Excited News: Happy birthday . Led Zeppelin celebrates guitarist Jimmy Page with a brand new album. As he turns 80 today….

Today, he cruises into his 80s on the wings of a stunning and elegant performance of Link Wray’s “Rumble” at the Rock & Roll Hall Of Fame last November.

In 2023 alone, the grey-haired eminence bid farewell to Jeff Beck, one of his oldest friends – and earliest rivals – and Killing Joke’s Geordie Walker, a player Page has admired for decades. Jimi Hendrix is long gone, of course, and we lost Eddie Van Halen back in 2020. David Gilmour (77) and Eric Clapton (78) are still somewhat active but have ceased moving their music forward. More egregiously, Clapton, first of the triumvirate of guitar heroes to helm The Yardbirds, has been pushing unpleasant and harmful theories about vaccines and other hot button issues. Hardly the behavior of a god.

While it’s too reductive to say that Page stands alone on that mythical pinnacle, as there are some brilliant guitarists working today, it is safe to say that Page occupies a unique perch, as much for what he has done as for what he hasn’t. By age 20 he had served a rock ‘n’ roll apprenticeship on the road and established himself as one of the leading guitarists in London’s studio scene, playing acoustic and electric parts on everything from Goldfinger’s classic theme to songs by The Kinks, The Who, Marianne Faithfull and dozens of others less well-remembered. During a brief spell as an in-house producer, he tipped his hand as a sonic architect, shocking the strait-laced engineers by driving Clapton’s guitar into the red on “Telephone Blues” during a session for John Mayall & The Bluesbreakers.

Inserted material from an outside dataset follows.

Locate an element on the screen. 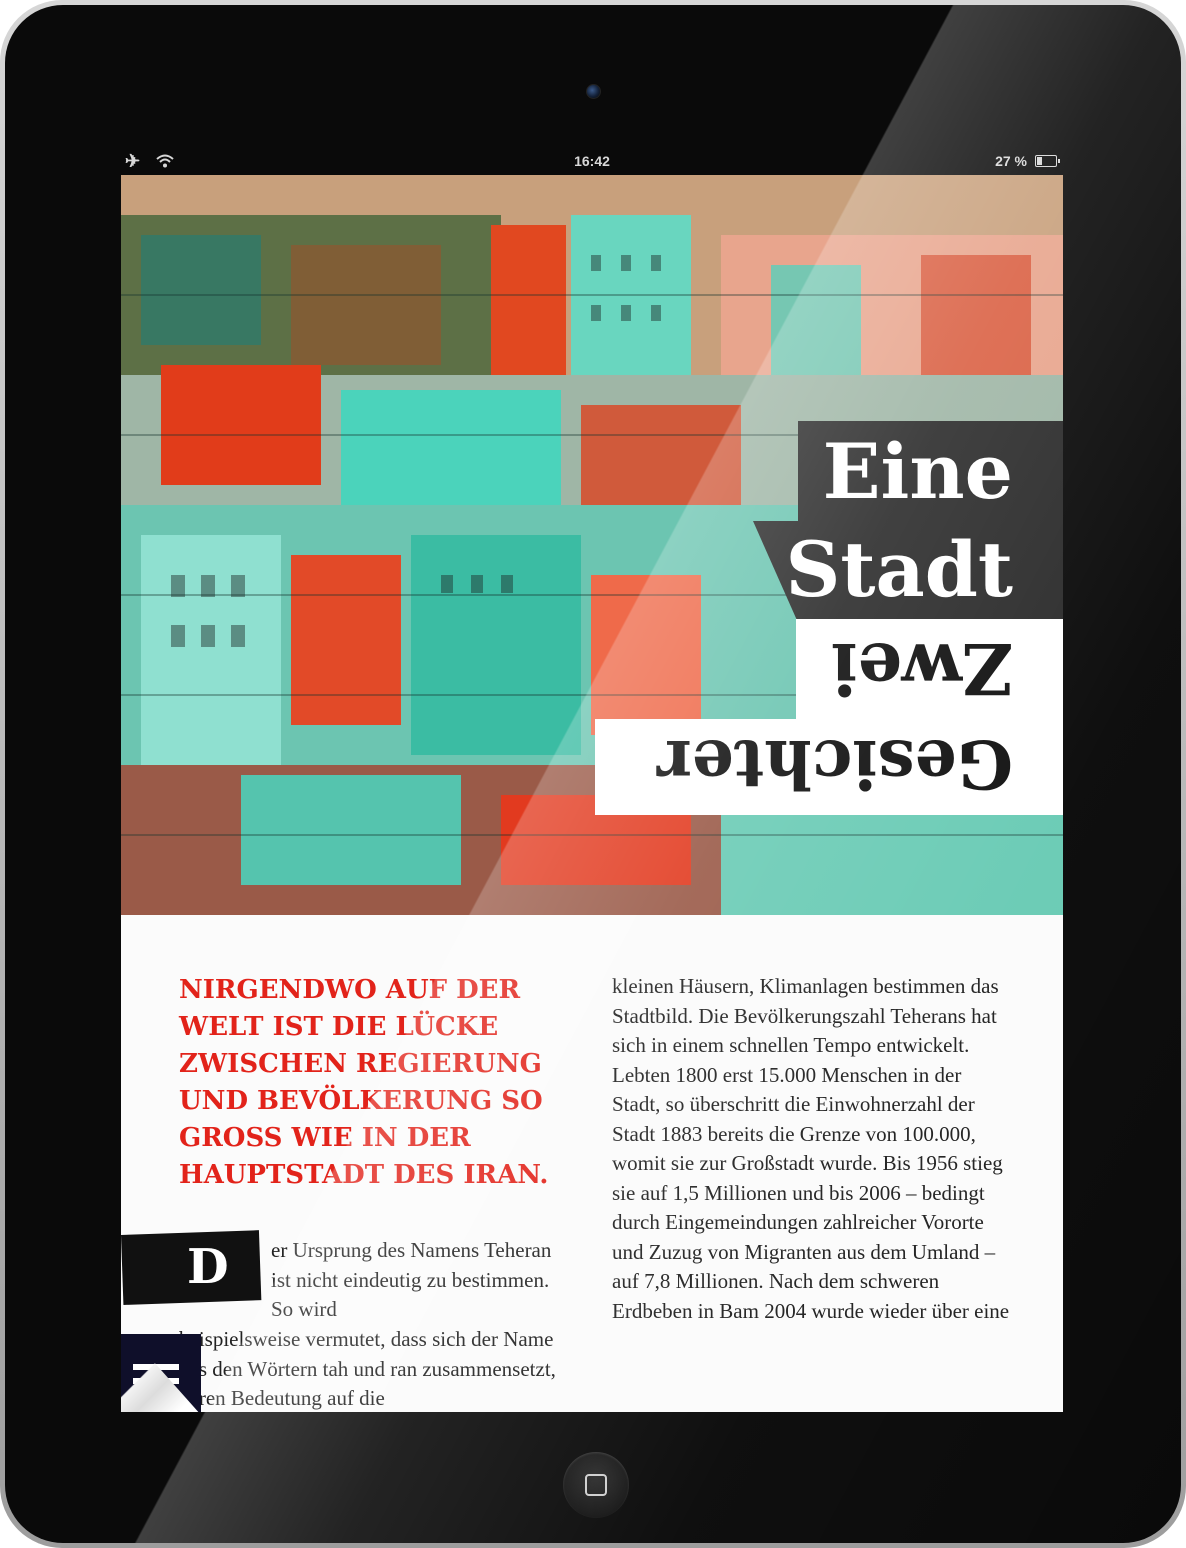 The image size is (1186, 1548). status-bar: ✈ 16:42 27 % is located at coordinates (592, 162).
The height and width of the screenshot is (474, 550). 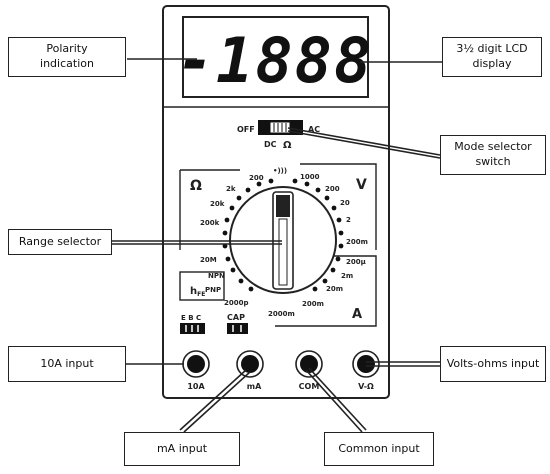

Shortly after that, he joined The Yardbirds, first as a bassist just so see if he liked being in a band, but quickly moving into a twin lead guitar arrangement with Jeff Beck. Though short-lived thanks to Beck’s cantankerous nature, it was enough time for Page to recognize that studio work, with all its compromises, was no longer for him. The Yardbirds themselves, while a mighty force on stage, also faced restrictions in the studio that eventually contributed to their split. Then, in 1968, came the formation of Led Zeppelin, launching one of the most creatively and financially successful bands of all time and writing the names of Page, John Paul Jones, Robert Plant and John Bonham in the halls of legend.